March 5, 2024 at 07:06AM
JetBrains has released patches for critical authentication bypass vulnerabilities in its TeamCity build management server. Tracked as CVE-2024-27198 and CVE-2024-27199, these flaws allow unauthenticated attackers to gain full control of the server, execute arbitrary code, and access sensitive information. A security fix is available in TeamCity version 2023.11.4. Customers are advised to apply the patches promptly.
Key takeaways from the meeting notes are as follows:
1. JetBrains released patches for two critical authentication bypass vulnerabilities in the build management server TeamCity – tracked as CVE-2024-27198 and CVE-2024-27199.

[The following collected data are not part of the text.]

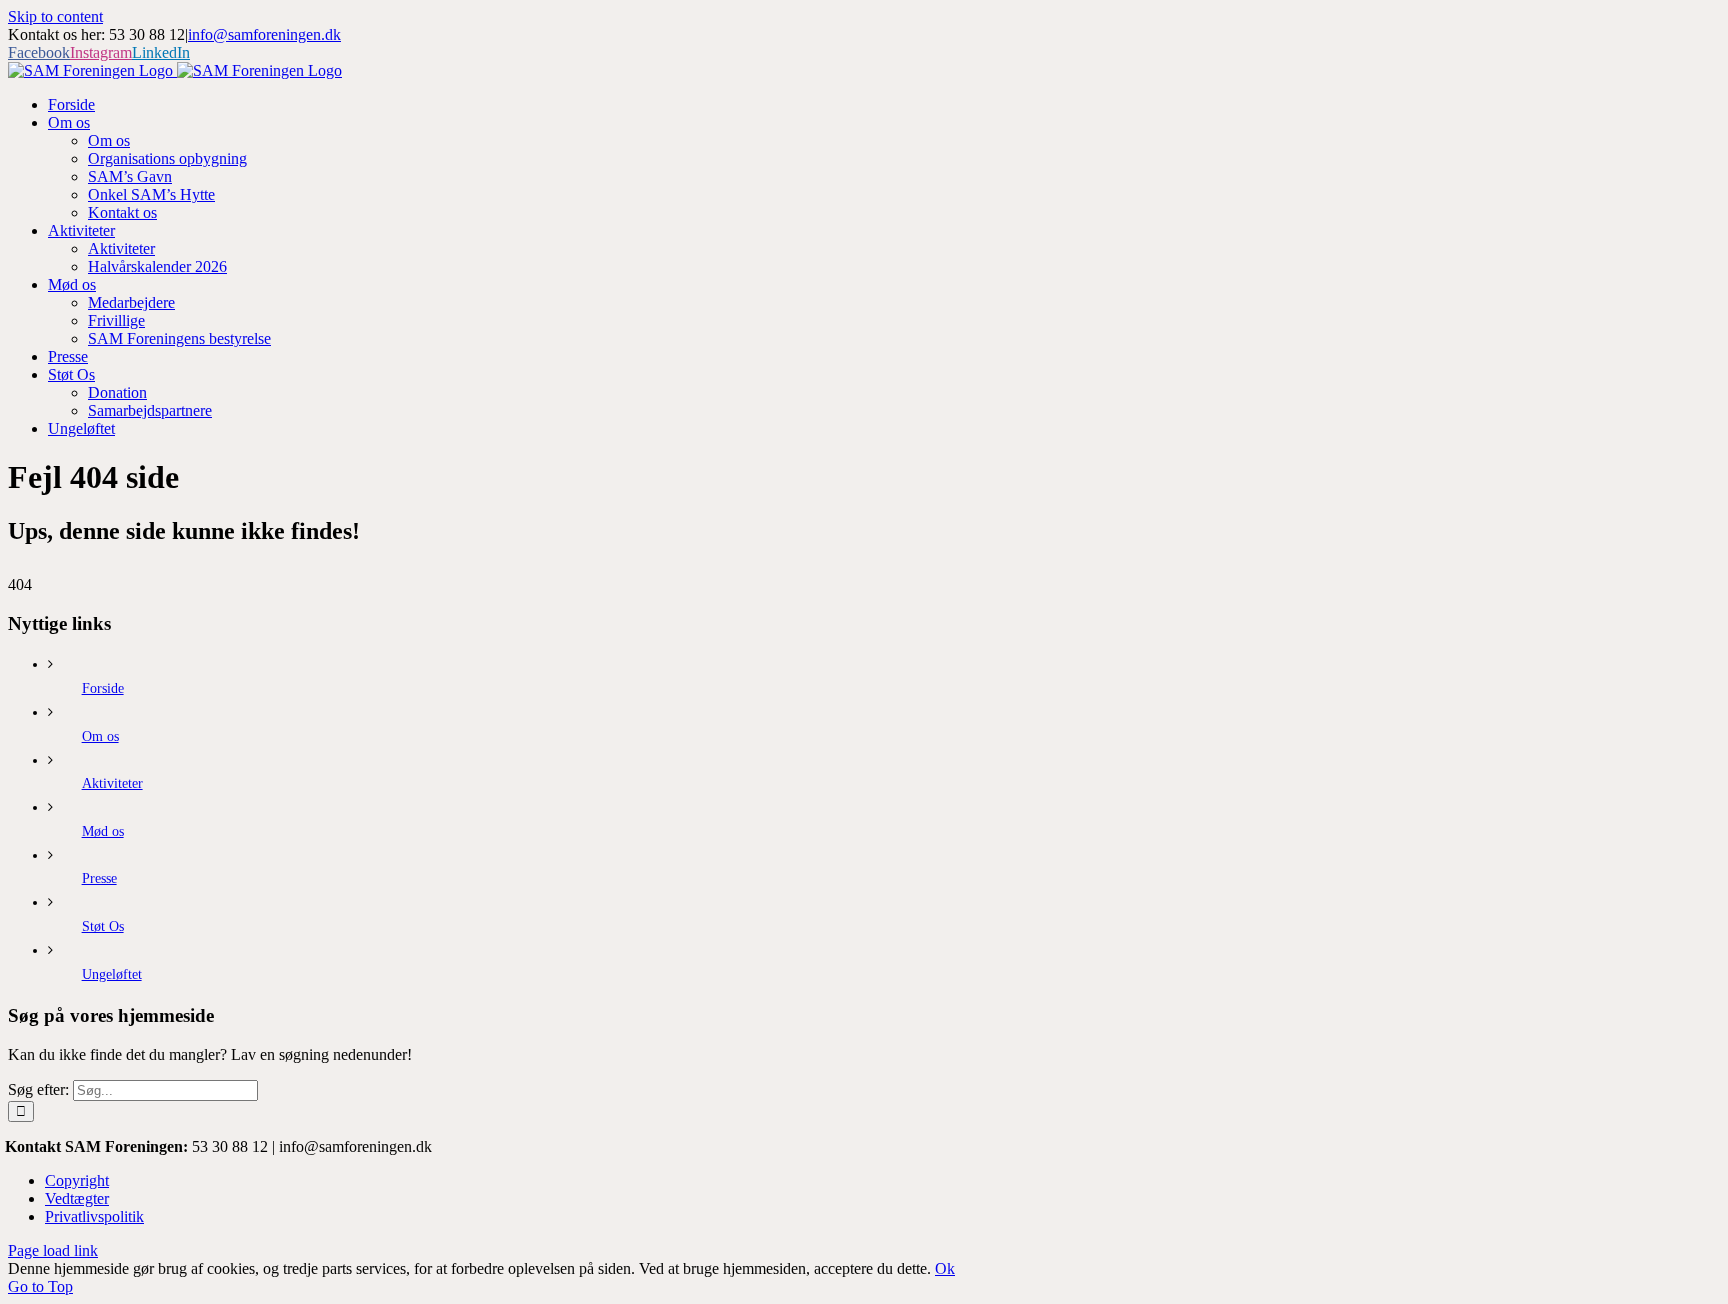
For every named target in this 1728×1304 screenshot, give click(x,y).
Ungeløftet (112, 974)
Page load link (53, 1250)
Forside (103, 688)
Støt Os (103, 926)
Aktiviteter (112, 783)
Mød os (103, 831)
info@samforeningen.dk (264, 34)
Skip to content (55, 16)
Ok (945, 1268)
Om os (100, 736)
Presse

2. These vulnerabilities could allow an unauthenticated attacker to gain administrative control of the TeamCity server, execute arbitrary code, compromise the server, and even perform a supply chain attack.
3. The security flaws impact the web component of TeamCity and exist due to an alternative path and a path traversal issue.
4. The vulnerabilities were addressed with the release of TeamCity version 2023.11.4, and a security patch plugin was also made available for customers who cannot immediately upgrade.
5. TeamCity On-Premises customers are advised to apply the available patches as soon as possible, as no backports of the fix are considered at this time.
6. Customers of TeamCity Cloud have already had their servers patched, and no attacks have been verified.